## WORK INSTRUCTIONS
Retype, word for word, every line of the records below starting at the one that contains "Viewport: 1568px width, 766px height." and ending at the one that contains "Given: Click the Expansion legend entry"; include both of those lines and nothing more.

==== STUDY MATERIAL

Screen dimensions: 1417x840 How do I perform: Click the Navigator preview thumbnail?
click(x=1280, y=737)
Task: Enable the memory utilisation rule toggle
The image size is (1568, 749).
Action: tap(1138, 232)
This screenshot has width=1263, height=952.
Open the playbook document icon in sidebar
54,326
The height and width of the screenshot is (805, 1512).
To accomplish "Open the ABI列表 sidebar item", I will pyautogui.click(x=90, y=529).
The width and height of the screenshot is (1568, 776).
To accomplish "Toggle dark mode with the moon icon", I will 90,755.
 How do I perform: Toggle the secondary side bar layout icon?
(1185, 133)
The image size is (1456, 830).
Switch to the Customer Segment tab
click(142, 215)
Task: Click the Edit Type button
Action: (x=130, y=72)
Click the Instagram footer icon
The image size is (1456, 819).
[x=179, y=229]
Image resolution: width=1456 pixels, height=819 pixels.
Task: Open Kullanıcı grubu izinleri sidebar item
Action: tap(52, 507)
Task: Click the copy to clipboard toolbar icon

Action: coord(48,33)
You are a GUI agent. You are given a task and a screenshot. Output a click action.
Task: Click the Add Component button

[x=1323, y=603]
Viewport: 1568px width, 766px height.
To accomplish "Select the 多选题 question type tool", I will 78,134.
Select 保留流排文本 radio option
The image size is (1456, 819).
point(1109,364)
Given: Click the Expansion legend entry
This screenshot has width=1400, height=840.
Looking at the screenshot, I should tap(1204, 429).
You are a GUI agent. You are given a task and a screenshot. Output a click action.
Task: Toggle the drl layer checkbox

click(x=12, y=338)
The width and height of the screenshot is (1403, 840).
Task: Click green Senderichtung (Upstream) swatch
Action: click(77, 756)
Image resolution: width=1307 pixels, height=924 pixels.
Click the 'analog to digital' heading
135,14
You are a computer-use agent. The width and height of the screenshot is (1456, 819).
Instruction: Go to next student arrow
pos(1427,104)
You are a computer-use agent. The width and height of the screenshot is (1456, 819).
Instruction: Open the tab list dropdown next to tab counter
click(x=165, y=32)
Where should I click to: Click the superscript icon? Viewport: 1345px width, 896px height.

========

## SOLVED EXERCISE
Viewport: 1568px width, 766px height.
To accomplish "Select the 多选题 question type tool", I will 78,134.
Select 保留流排文本 radio option
The image size is (1456, 819).
point(1109,364)
Given: Click the Expansion legend entry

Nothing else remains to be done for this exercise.